今ならば体中の傷痕を辿る僕の指を甘受してくれないだろうかと、退屈ばかり宿している男の顔を眺めていた。逞しい指一つに託された幾つかの命令をこなしたのち、男は転がる残骸の傍らで舌打ちを一度。そしてまだ細い煙を吐いている銃口はこちらに向けられ、静寂を切り裂く瞬間だけ待ち構えているようだ。邪魔だ、と呟いた声は硝煙に澱んだ空気を伝い、僕の心臓を心地好く揺らす。高ぶる己を制しながら一歩足を進めれば、すぐに僕の革靴の爪先を銃弾が掠めた。男と僕の間で蠢く醜い人間を僅かに焼けた靴の先で蹴り飛ばして避ける、その塊を見下ろす男の視線に恋い焦がれる。
「…隠し通せているつもりか?」
そっと双眸を細めたら、男の唇が嫌悪に歪んだ。欲望を食い尽くした権力者が設えた悪趣味な室内でふたり向かい合い、軽蔑と殺意を差し向けられて、どうして喜ばずにいられるものか。僕は思わず声を漏らして笑い、男は更に感情を強く示す。
「全てテメェの引き金だ」
吐き捨てられた言葉と共に男の愛銃が唸り、足元で震えていた醜い人間が一瞬衝撃に揺れて静止した。

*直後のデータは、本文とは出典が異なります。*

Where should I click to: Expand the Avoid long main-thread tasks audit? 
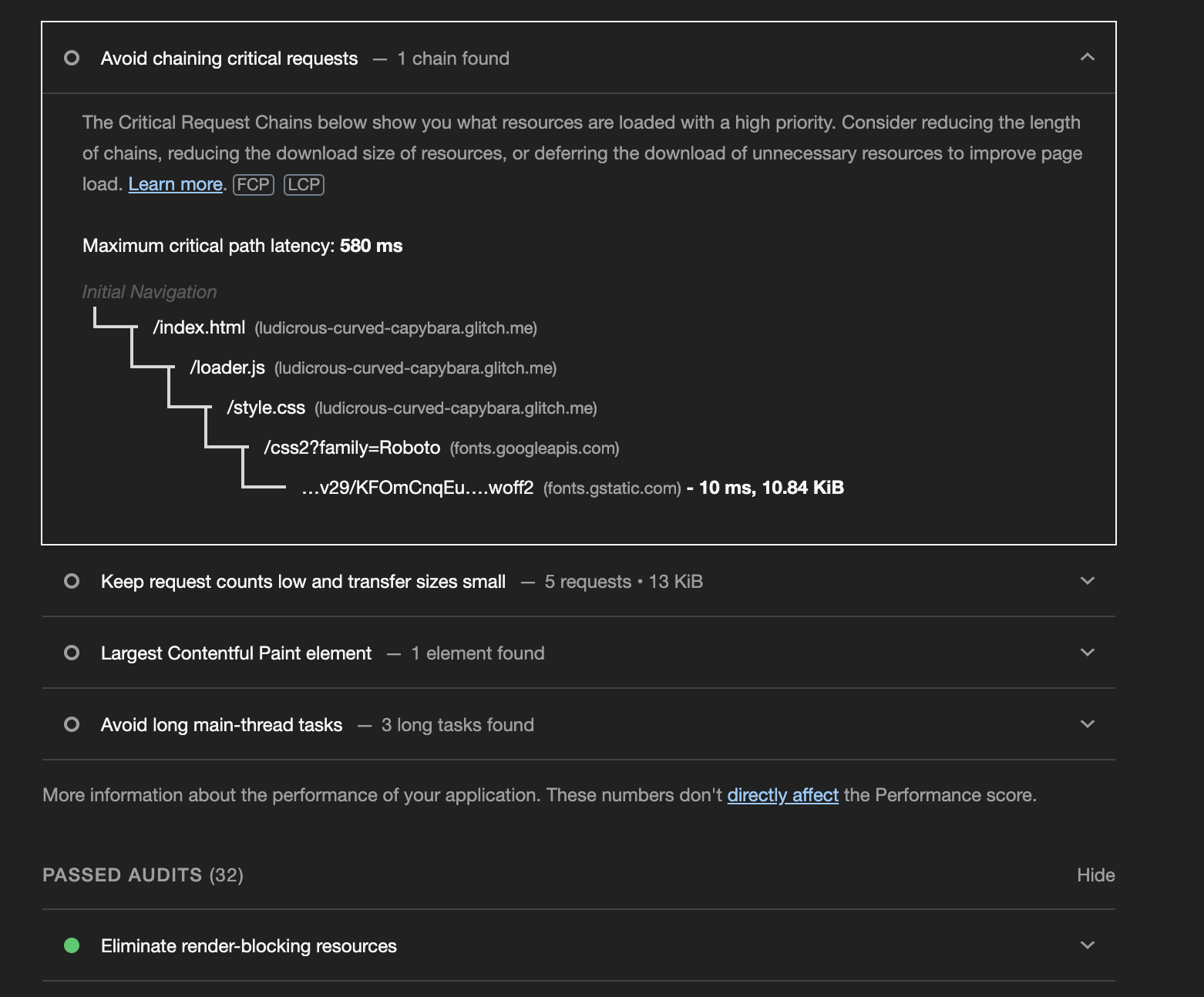coord(1088,724)
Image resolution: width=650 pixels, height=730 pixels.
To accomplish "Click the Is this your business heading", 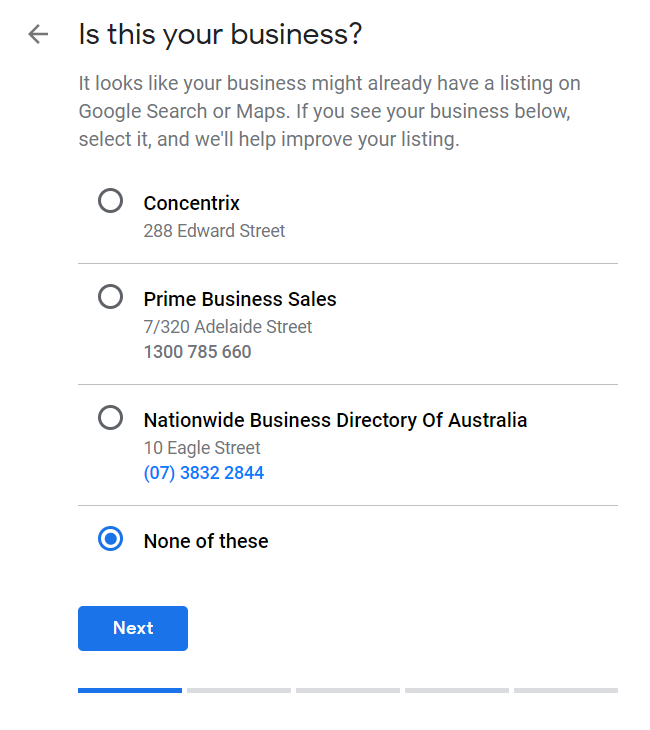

息絶えたその醜悪なる者とは幾度か言葉を交わしたが、仕事の話の最中にも下卑た冗句を挟まれ不快感を煽られたことを思い出す。昨夜は等閑に酒と肉を食らい、若く美しいばかりの女を撫でていた。今日この日の悲劇を、僕が誘った又とない幸福な機会を、予想もしていなかっただろう。
革靴の音を殺して緩やかに男に歩み寄り、真紅の瞳を見詰め返して頷いた。
「君の知る事実は、真実の隙間にある」
腕を伸ばせば届く。しかし、それまでに撃ち抜かれる。
侮蔑に満ちた表情が嘲笑に変わった瞬間、男が僕の髪を乱暴に掴み寄せ、静かな吐息が顔に触れた。
「…ザン、」
「興味ねぇな」
頬まで伝う古い傷は乾いて、肌の色を侵し、柔らかな皮膚を引き攣らせている。ああ、丁寧に、愛しんで撫でたい。疼く欲求に駆られて密かに唇を噛めば、男の長い睫毛の下、誇り高き赤色が艶やかに揺れた。